#### TASK GOAL
Return the entries below exactly as written.

- - - -

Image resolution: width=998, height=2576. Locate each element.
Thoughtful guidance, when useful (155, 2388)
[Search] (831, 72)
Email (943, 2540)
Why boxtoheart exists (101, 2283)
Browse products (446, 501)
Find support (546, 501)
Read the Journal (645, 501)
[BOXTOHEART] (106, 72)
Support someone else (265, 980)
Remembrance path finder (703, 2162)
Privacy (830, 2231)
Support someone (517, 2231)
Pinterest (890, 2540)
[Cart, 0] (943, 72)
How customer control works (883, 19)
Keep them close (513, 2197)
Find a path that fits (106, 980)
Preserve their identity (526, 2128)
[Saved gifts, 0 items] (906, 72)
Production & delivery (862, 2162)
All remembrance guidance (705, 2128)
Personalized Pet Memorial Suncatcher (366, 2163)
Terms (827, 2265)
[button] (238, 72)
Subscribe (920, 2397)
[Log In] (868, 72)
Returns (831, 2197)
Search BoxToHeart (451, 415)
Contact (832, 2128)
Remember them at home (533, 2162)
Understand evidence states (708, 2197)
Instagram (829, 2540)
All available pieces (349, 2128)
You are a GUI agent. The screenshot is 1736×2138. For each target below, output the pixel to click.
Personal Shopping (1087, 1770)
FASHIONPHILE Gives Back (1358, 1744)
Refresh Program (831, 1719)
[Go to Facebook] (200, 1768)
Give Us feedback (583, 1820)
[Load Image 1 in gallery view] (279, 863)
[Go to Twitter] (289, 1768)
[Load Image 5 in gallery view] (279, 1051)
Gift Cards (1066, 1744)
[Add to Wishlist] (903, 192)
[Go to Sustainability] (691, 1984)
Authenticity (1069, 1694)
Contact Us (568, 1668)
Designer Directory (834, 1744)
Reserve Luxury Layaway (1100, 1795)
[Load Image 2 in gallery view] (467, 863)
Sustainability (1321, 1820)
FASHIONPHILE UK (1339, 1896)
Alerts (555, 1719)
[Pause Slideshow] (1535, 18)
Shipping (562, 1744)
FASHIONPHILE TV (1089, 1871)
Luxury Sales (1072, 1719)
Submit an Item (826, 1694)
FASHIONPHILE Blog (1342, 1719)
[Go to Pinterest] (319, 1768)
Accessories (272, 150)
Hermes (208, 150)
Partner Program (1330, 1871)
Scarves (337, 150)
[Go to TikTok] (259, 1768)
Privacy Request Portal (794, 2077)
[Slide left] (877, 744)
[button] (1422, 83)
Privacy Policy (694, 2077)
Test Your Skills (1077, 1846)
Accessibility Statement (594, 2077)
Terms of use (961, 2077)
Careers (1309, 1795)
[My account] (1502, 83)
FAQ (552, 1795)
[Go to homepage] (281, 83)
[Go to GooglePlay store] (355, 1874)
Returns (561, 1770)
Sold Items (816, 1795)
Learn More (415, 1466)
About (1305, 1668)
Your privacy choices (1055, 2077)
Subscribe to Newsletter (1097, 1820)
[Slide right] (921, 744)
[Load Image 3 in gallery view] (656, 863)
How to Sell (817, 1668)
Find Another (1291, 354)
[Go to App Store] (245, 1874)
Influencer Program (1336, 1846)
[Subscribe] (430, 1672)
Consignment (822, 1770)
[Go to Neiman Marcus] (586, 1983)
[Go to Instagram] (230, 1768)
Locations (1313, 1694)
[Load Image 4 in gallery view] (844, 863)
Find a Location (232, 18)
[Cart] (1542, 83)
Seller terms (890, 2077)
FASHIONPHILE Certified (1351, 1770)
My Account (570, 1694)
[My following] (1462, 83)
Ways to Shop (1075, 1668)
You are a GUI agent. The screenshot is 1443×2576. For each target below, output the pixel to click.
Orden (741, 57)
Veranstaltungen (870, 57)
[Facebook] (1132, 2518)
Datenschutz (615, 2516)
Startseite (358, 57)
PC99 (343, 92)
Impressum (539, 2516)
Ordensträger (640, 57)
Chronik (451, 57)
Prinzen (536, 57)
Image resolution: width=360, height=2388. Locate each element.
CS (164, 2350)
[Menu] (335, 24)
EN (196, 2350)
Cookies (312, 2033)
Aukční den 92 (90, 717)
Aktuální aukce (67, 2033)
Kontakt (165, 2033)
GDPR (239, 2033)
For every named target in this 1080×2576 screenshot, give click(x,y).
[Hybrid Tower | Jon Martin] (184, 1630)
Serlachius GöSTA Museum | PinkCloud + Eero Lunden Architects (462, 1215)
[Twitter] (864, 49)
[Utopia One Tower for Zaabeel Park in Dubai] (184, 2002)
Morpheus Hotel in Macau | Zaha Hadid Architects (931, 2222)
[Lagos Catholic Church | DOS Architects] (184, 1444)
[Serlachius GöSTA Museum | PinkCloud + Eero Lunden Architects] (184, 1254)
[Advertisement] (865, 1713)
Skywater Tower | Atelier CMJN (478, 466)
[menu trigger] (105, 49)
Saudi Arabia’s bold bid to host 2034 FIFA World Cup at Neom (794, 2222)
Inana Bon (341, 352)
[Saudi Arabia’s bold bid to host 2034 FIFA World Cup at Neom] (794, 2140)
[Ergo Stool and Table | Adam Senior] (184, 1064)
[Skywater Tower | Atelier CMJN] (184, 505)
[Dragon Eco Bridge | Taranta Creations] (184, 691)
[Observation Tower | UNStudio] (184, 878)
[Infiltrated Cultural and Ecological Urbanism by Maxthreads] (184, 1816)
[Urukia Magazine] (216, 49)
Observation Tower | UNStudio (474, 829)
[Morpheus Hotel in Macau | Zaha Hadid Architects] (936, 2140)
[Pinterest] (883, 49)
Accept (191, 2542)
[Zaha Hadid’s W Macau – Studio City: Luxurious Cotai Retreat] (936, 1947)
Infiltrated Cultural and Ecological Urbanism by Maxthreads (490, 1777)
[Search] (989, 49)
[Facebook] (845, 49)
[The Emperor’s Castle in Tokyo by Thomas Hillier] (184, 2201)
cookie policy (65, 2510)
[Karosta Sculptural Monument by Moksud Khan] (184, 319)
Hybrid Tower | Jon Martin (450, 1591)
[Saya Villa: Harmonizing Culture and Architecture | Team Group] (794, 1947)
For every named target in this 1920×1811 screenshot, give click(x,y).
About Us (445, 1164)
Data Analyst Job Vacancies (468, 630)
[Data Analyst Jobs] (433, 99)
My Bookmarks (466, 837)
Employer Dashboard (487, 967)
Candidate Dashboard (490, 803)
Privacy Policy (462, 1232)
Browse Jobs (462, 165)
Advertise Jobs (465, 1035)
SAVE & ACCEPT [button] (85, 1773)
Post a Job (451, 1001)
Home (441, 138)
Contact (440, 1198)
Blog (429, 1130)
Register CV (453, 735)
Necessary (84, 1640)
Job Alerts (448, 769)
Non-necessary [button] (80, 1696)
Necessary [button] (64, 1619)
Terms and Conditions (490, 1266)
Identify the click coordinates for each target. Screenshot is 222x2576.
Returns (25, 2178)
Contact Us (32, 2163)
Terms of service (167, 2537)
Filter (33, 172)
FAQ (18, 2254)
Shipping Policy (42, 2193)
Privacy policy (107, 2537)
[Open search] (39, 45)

- - - -

#### ANSWER BELOW
Image resolution: width=998, height=2576. Locate each element.
Thoughtful guidance, when useful (155, 2388)
[Search] (831, 72)
Email (943, 2540)
Why boxtoheart exists (101, 2283)
Browse products (446, 501)
Find support (546, 501)
Read the Journal (645, 501)
[BOXTOHEART] (106, 72)
Support someone else (265, 980)
Remembrance path finder (703, 2162)
Privacy (830, 2231)
Support someone (517, 2231)
Pinterest (890, 2540)
[Cart, 0] (943, 72)
How customer control works (883, 19)
Keep them close (513, 2197)
Find a path that fits (106, 980)
Preserve their identity (526, 2128)
[Saved gifts, 0 items] (906, 72)
Production & delivery (862, 2162)
All remembrance guidance (705, 2128)
Personalized Pet Memorial Suncatcher (366, 2163)
Terms (827, 2265)
[button] (238, 72)
Subscribe (920, 2397)
[Log In] (868, 72)
Returns (831, 2197)
Search BoxToHeart (451, 415)
Contact (832, 2128)
Remember them at home (533, 2162)
Understand evidence states (708, 2197)
Instagram (829, 2540)
All available pieces (349, 2128)
You are a GUI agent. The screenshot is 1736×2138. For each target below, output the pixel to click.
Personal Shopping (1087, 1770)
FASHIONPHILE Gives Back (1358, 1744)
Refresh Program (831, 1719)
[Go to Facebook] (200, 1768)
Give Us feedback (583, 1820)
[Load Image 1 in gallery view] (279, 863)
[Go to Twitter] (289, 1768)
[Load Image 5 in gallery view] (279, 1051)
Gift Cards (1066, 1744)
[Add to Wishlist] (903, 192)
[Go to Sustainability] (691, 1984)
Authenticity (1069, 1694)
Contact Us (568, 1668)
Designer Directory (834, 1744)
Reserve Luxury Layaway (1100, 1795)
[Load Image 2 in gallery view] (467, 863)
Sustainability (1321, 1820)
FASHIONPHILE UK (1339, 1896)
Alerts (555, 1719)
[Pause Slideshow] (1535, 18)
Shipping (562, 1744)
FASHIONPHILE TV (1089, 1871)
Luxury Sales (1072, 1719)
Submit an Item (826, 1694)
FASHIONPHILE Blog (1342, 1719)
[Go to Pinterest] (319, 1768)
Accessories (272, 150)
Hermes (208, 150)
Partner Program (1330, 1871)
Scarves (337, 150)
[Go to TikTok] (259, 1768)
Privacy Request Portal (794, 2077)
[Slide left] (877, 744)
[button] (1422, 83)
Privacy Policy (694, 2077)
Test Your Skills (1077, 1846)
Accessibility Statement (594, 2077)
Terms of use (961, 2077)
Careers (1309, 1795)
[My account] (1502, 83)
FAQ (552, 1795)
[Go to homepage] (281, 83)
[Go to GooglePlay store] (355, 1874)
Returns (561, 1770)
Sold Items (816, 1795)
Learn More (415, 1466)
About (1305, 1668)
Your privacy choices (1055, 2077)
Subscribe to Newsletter (1097, 1820)
[Slide right] (921, 744)
[Load Image 3 in gallery view] (656, 863)
How to Sell (817, 1668)
Find Another (1291, 354)
[Go to App Store] (245, 1874)
Influencer Program (1336, 1846)
[Subscribe] (430, 1672)
Consignment (822, 1770)
[Go to Neiman Marcus] (586, 1983)
[Go to Instagram] (230, 1768)
Locations (1313, 1694)
[Load Image 4 in gallery view] (844, 863)
Find a Location (232, 18)
[Cart] (1542, 83)
Seller terms (890, 2077)
FASHIONPHILE Certified (1351, 1770)
My Account (570, 1694)
[My following] (1462, 83)
Ways to Shop (1075, 1668)
You are a GUI agent. The screenshot is 1443×2576. For each target below, output the pixel to click.
Orden (741, 57)
Veranstaltungen (870, 57)
[Facebook] (1132, 2518)
Datenschutz (615, 2516)
Startseite (358, 57)
PC99 (343, 92)
Impressum (539, 2516)
Ordensträger (640, 57)
Chronik (451, 57)
Prinzen (536, 57)
Image resolution: width=360, height=2388. Locate each element.
CS (164, 2350)
[Menu] (335, 24)
EN (196, 2350)
Cookies (312, 2033)
Aukční den 92 (90, 717)
Aktuální aukce (67, 2033)
Kontakt (165, 2033)
GDPR (239, 2033)
For every named target in this 1080×2576 screenshot, give click(x,y).
[Hybrid Tower | Jon Martin] (184, 1630)
Serlachius GöSTA Museum | PinkCloud + Eero Lunden Architects (462, 1215)
[Twitter] (864, 49)
[Utopia One Tower for Zaabeel Park in Dubai] (184, 2002)
Morpheus Hotel in Macau | Zaha Hadid Architects (931, 2222)
[Lagos Catholic Church | DOS Architects] (184, 1444)
[Serlachius GöSTA Museum | PinkCloud + Eero Lunden Architects] (184, 1254)
[Advertisement] (865, 1713)
Skywater Tower | Atelier CMJN (478, 466)
[menu trigger] (105, 49)
Saudi Arabia’s bold bid to host 2034 FIFA World Cup at Neom (794, 2222)
Inana Bon (341, 352)
[Saudi Arabia’s bold bid to host 2034 FIFA World Cup at Neom] (794, 2140)
[Ergo Stool and Table | Adam Senior] (184, 1064)
[Skywater Tower | Atelier CMJN] (184, 505)
[Dragon Eco Bridge | Taranta Creations] (184, 691)
[Observation Tower | UNStudio] (184, 878)
[Infiltrated Cultural and Ecological Urbanism by Maxthreads] (184, 1816)
[Urukia Magazine] (216, 49)
Observation Tower | UNStudio (474, 829)
[Morpheus Hotel in Macau | Zaha Hadid Architects] (936, 2140)
[Pinterest] (883, 49)
Accept (191, 2542)
[Zaha Hadid’s W Macau – Studio City: Luxurious Cotai Retreat] (936, 1947)
Infiltrated Cultural and Ecological Urbanism by Maxthreads (490, 1777)
[Search] (989, 49)
[Facebook] (845, 49)
[The Emperor’s Castle in Tokyo by Thomas Hillier] (184, 2201)
cookie policy (65, 2510)
[Karosta Sculptural Monument by Moksud Khan] (184, 319)
Hybrid Tower | Jon Martin (450, 1591)
[Saya Villa: Harmonizing Culture and Architecture | Team Group] (794, 1947)
For every named target in this 1920×1811 screenshot, give click(x,y).
About Us (445, 1164)
Data Analyst Job Vacancies (468, 630)
[Data Analyst Jobs] (433, 99)
My Bookmarks (466, 837)
Employer Dashboard (487, 967)
Candidate Dashboard (490, 803)
Privacy Policy (462, 1232)
Browse Jobs (462, 165)
Advertise Jobs (465, 1035)
SAVE & ACCEPT [button] (85, 1773)
Post a Job (451, 1001)
Home (441, 138)
Contact (440, 1198)
Blog (429, 1130)
Register CV (453, 735)
Necessary (84, 1640)
Job Alerts (448, 769)
Non-necessary [button] (80, 1696)
Necessary [button] (64, 1619)
Terms and Conditions (490, 1266)
Identify the click coordinates for each target. Screenshot is 222x2576.
Returns (25, 2178)
Contact Us (32, 2163)
Terms of service (167, 2537)
Filter (33, 172)
FAQ (18, 2254)
Shipping Policy (42, 2193)
Privacy policy (107, 2537)
[Open search] (39, 45)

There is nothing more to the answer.